■ Document passage
People experience the world through five senses but sharks,
paddlefishes, and certain other aquatic vertebrates have a sixth sense: They
can detect weak electrical fields in the water and use this information to
detect prey, communicate, and orient themselves.
A study in Nature
Communications that caps more than 25 years of work finds that the vast
majority of vertebrates—some 30,000 species of land animals (including humans)
and a roughly equal number of ray-finned fishes—descended from a common
ancestor that had a well-developed electroreceptive system.
This ancestor was probably a predatory marine fish with good
eyesight, jaws, and teeth and a lateral line system for detecting water
movements, visible as a stripe along the flank of most fishes. It lived around
500 million years ago. The vast majority of the approximately 65,000 living
vertebrate species are its descendants.
“This study caps questions in developmental and
evolutionary biology, popularly called ‘evo-devo,’ that I’ve been interested in
for 35 years,” says Willy Bemis, Cornell professor of ecology and
evolutionary biology and a senior author of the paper. Melinda Modrell, a
neuroscientist at the University
of Cambridge who did the
molecular analysis, is the paper’s lead author.

[Dataset entries]
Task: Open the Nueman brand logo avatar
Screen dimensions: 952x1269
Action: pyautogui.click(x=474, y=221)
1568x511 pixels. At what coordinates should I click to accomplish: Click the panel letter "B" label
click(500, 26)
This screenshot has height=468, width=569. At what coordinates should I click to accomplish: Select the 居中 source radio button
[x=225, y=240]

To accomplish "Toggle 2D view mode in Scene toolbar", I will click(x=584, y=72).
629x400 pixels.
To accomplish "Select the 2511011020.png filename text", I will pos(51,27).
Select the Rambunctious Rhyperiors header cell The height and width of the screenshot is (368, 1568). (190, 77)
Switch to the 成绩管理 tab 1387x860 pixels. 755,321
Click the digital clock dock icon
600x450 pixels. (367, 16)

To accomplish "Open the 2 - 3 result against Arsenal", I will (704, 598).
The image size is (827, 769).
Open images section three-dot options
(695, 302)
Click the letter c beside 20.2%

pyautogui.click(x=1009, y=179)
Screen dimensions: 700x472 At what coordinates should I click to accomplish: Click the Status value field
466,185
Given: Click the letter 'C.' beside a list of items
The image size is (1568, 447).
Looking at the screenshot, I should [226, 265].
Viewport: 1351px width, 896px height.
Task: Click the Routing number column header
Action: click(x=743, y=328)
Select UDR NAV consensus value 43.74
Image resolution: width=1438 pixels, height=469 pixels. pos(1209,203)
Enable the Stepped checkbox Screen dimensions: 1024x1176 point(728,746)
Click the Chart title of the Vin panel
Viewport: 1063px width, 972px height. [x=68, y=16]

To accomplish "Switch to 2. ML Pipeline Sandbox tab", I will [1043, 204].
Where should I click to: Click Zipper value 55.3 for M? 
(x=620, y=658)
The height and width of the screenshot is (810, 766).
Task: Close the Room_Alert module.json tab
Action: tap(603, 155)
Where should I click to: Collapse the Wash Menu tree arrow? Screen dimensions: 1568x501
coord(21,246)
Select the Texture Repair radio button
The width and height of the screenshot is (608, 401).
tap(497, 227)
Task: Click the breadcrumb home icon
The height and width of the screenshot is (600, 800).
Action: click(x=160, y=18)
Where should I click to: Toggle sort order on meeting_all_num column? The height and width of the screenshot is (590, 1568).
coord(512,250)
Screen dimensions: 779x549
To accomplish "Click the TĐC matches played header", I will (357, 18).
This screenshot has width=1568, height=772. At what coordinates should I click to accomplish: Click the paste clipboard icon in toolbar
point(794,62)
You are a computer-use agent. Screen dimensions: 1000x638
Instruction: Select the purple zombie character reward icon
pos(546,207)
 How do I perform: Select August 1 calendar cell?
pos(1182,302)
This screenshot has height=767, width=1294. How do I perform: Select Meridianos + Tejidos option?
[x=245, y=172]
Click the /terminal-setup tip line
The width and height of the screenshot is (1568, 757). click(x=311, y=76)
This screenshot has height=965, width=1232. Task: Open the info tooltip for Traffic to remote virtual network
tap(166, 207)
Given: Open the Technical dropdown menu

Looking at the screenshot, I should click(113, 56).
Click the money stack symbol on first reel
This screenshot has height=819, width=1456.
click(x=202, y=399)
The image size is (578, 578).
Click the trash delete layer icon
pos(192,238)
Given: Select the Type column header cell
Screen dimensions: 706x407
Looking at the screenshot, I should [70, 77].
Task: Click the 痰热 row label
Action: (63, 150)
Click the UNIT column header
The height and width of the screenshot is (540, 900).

■ Assigned task 1
According to the passage on electroreception, about how long ago did the common ancestor of most vertebrates live?
■ Assigned task 2
Extract the portion of the passage on electroreception from "This ancestor was" to "paper’s lead author.".
These items have no connection to the passage on electroreception.

■ Exercise solution 1
Around 500 million years ago.

■ Exercise solution 2
This ancestor was probably a predatory marine fish with good
eyesight, jaws, and teeth and a lateral line system for detecting water
movements, visible as a stripe along the flank of most fishes. It lived around
500 million years ago. The vast majority of the approximately 65,000 living
vertebrate species are its descendants.
“This study caps questions in developmental and
evolutionary biology, popularly called ‘evo-devo,’ that I’ve been interested in
for 35 years,” says Willy Bemis, Cornell professor of ecology and
evolutionary biology and a senior author of the paper. Melinda Modrell, a
neuroscientist at the University
of Cambridge who did the
molecular analysis, is the paper’s lead author.